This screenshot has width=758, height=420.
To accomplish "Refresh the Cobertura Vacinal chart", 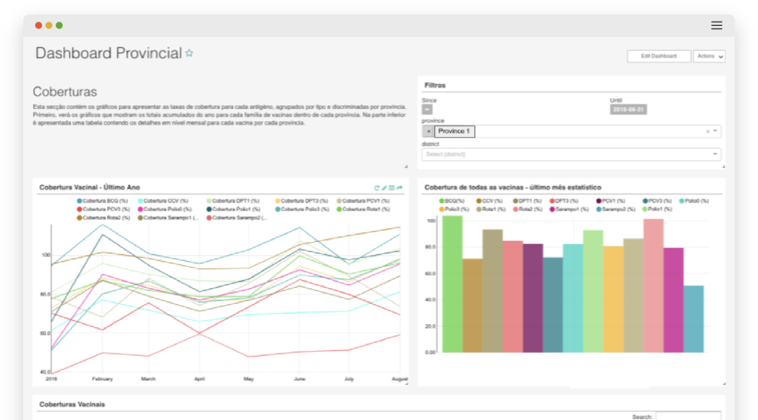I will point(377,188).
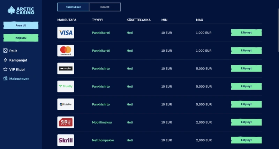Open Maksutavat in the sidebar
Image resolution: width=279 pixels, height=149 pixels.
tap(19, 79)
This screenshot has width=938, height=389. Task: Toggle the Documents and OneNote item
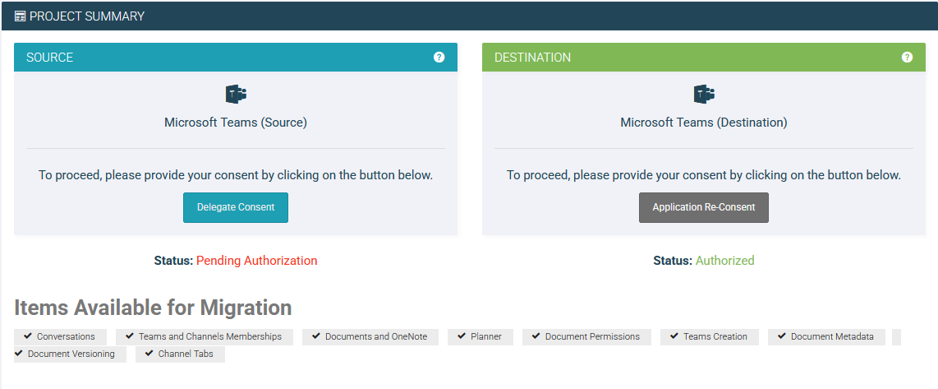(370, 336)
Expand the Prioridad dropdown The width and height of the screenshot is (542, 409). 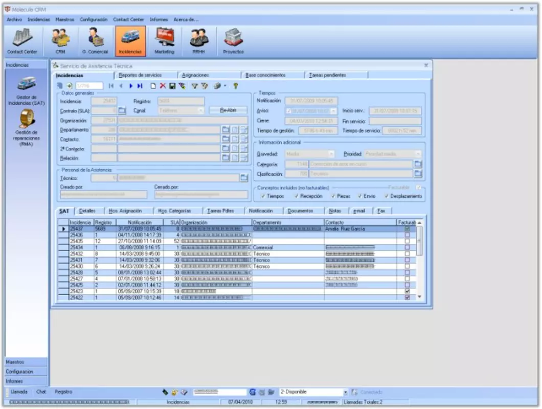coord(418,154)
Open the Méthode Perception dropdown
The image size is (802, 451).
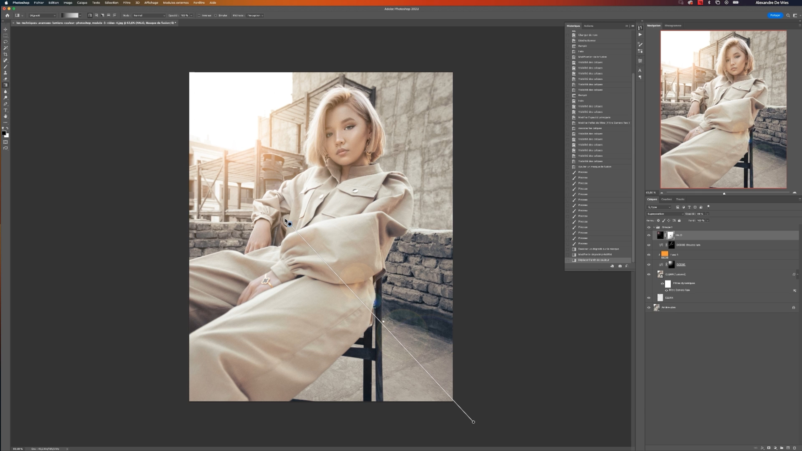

============================================================

Please extract everything from the line containing "Open the Méthode Perception dropdown" down to the end of the entries, both ends included, and copy each line word for word. Leave the pictures out of your answer.

Open the Méthode Perception dropdown
The image size is (802, 451).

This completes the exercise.